APPLY WHAT YOU READ:
1. Reproduce the passage of the rugby tooth story starting at "Former National Rugby" and ending at "as a souvenir.".
2. Based on the rugby tooth story, say yes or no to each statement below and quote the words of the text that decide it. (a) Czislowski played for 15 weeks with the tooth in his forehead. (b) The clash of heads with Austin happened during a match on April 1. (c) Czislowski gave the tooth back to Austin.

──────── TEXT BLOCK

"Americans used to say where there's a will, there's a way. Nowadays, it's where there's a pill, there's a way out." - - Burnt Toast

Apply Directly To The Forehead. . .

I hope this guy got a tetanus shot. . .not to mention a hepatitis shot and a flea dip.

From the AP:

BRISBANE, Australia (AP) - An Australian rugby league player competed for 15 weeks without knowing an opponent's tooth was buried in his forehead.
Former National Rugby League prop Ben Czislowski, now playing with Brisbane club Wynnum, had a clash of heads with Tweed Heads forward Matt Austin during a match on April 1, the Australian Associated Press reported Tuesday.

He had the wound stitched up but afterward suffered an eye infection and complained of shooting pains in his head and of feeling lethargic.

A visit to his doctor last week revealed the tooth still imbedded in his head.

"I can laugh about it now, but the doctor told me it could have been serious with teeth carrying germs," said Czislowski, who kept the tooth as a souvenir.

"I've got the tooth at home, sitting on the bedside table," he said. "If he (Austin) wants it back he can have it. I'm keeping it at the moment as proof that it actually happened."

────────────────
──────── RECORDS SUPPLIED

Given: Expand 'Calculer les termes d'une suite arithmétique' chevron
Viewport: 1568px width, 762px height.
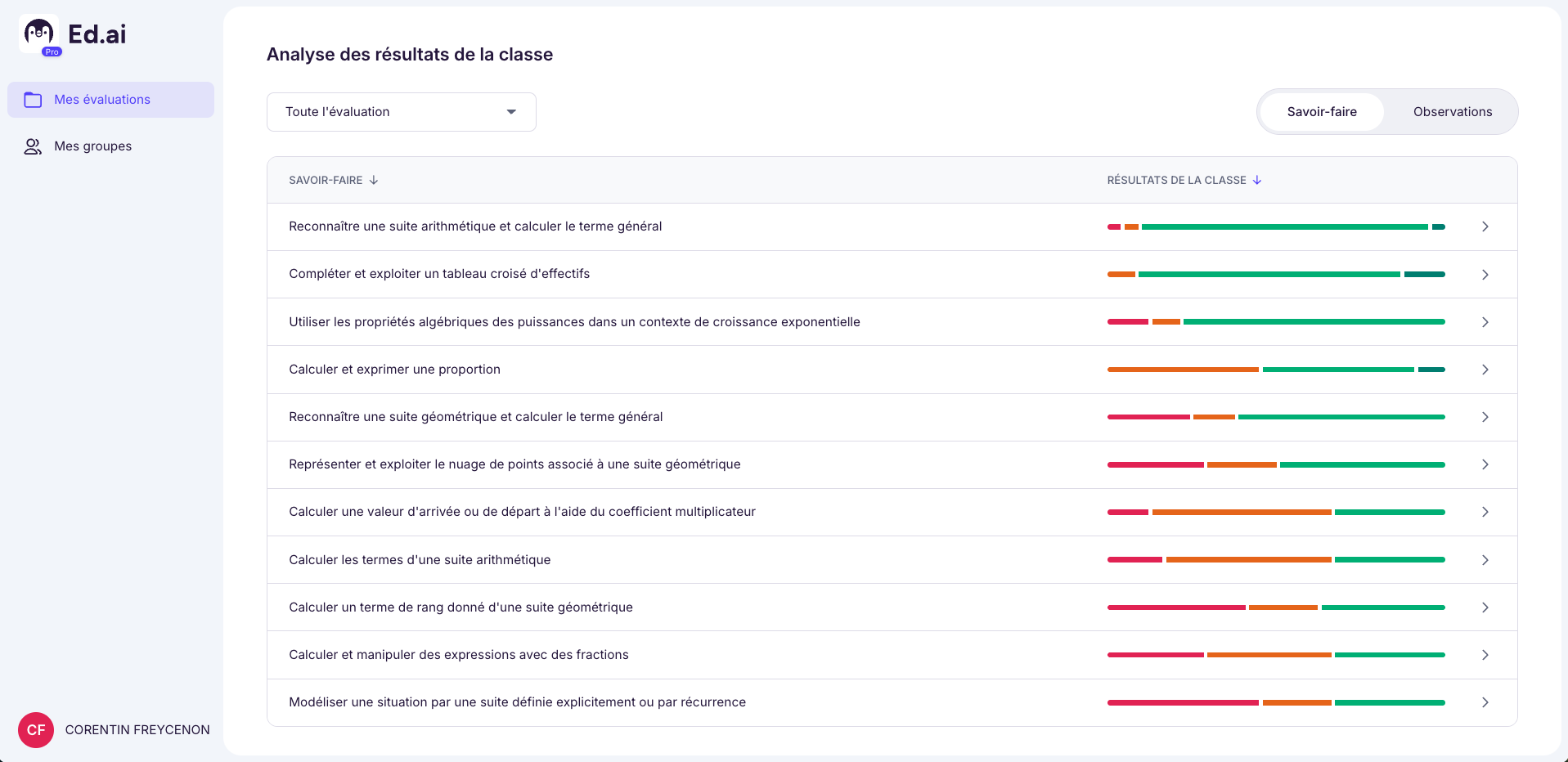Looking at the screenshot, I should coord(1485,560).

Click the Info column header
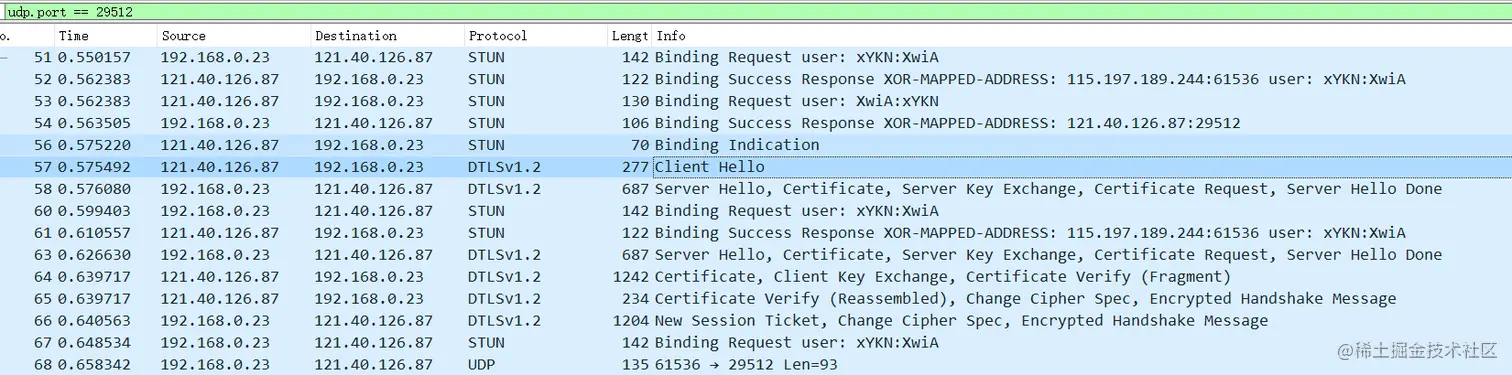pyautogui.click(x=1081, y=36)
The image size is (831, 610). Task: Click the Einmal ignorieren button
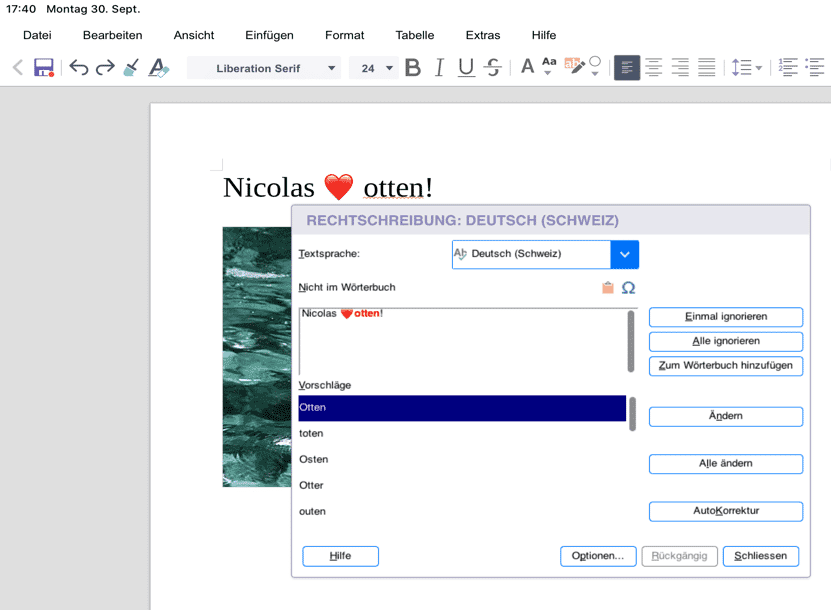pyautogui.click(x=725, y=317)
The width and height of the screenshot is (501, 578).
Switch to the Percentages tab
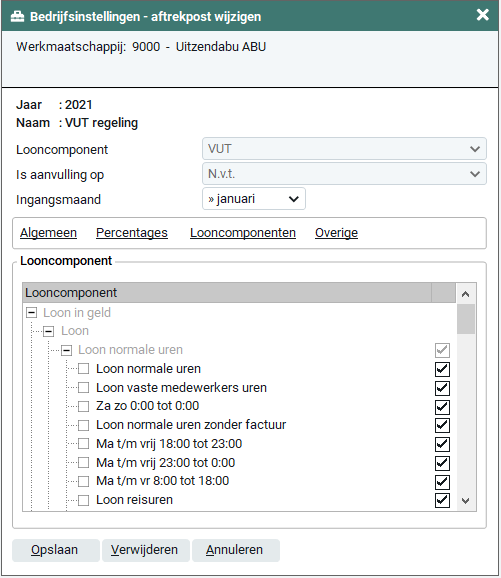click(132, 233)
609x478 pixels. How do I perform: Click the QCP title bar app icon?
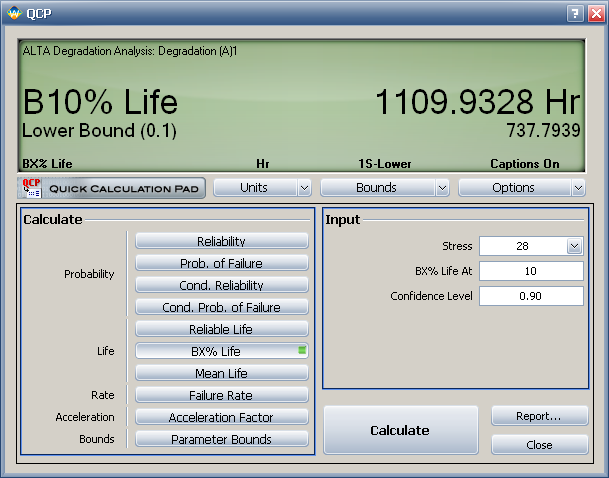pyautogui.click(x=12, y=12)
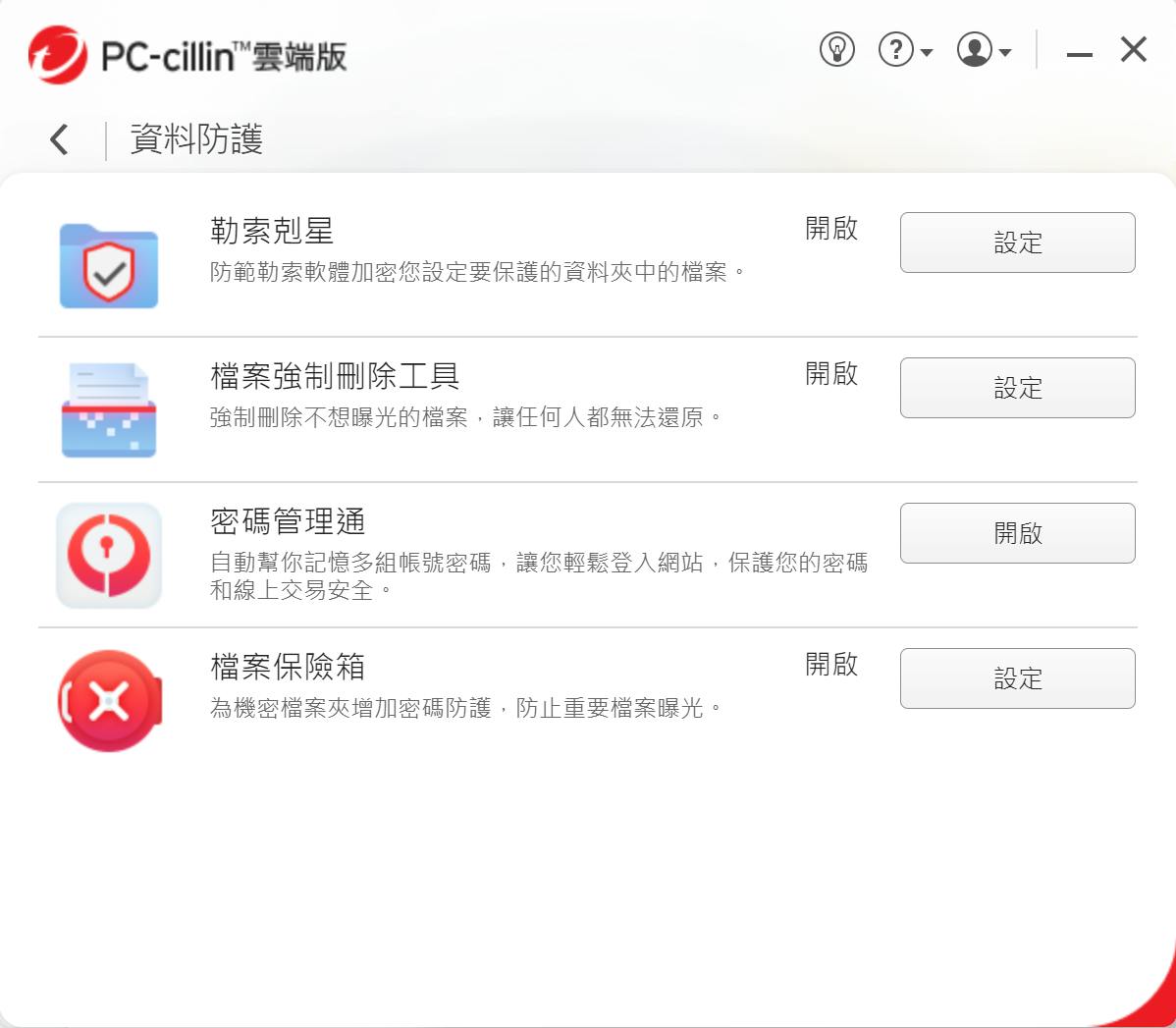Click the 勒索剋星 folder shield icon
This screenshot has height=1028, width=1176.
point(109,266)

────────────────

ANSWERS FOR THIS EXERCISE:
1.
Former National Rugby League prop Ben Czislowski, now playing with Brisbane club Wynnum, had a clash of heads with Tweed Heads forward Matt Austin during a match on April 1, the Australian Associated Press reported Tuesday.

He had the wound stitched up but afterward suffered an eye infection and complained of shooting pains in his head and of feeling lethargic.

A visit to his doctor last week revealed the tooth still imbedded in his head.

"I can laugh about it now, but the doctor told me it could have been serious with teeth carrying germs," said Czislowski, who kept the tooth as a souvenir.

2.
(a) Yes: "competed for 15 weeks without knowing an opponent's tooth was buried in his forehead"
(b) Yes: "had a clash of heads with Tweed Heads forward Matt Austin during a match on April 1"
(c) No: "who kept the tooth as a souvenir"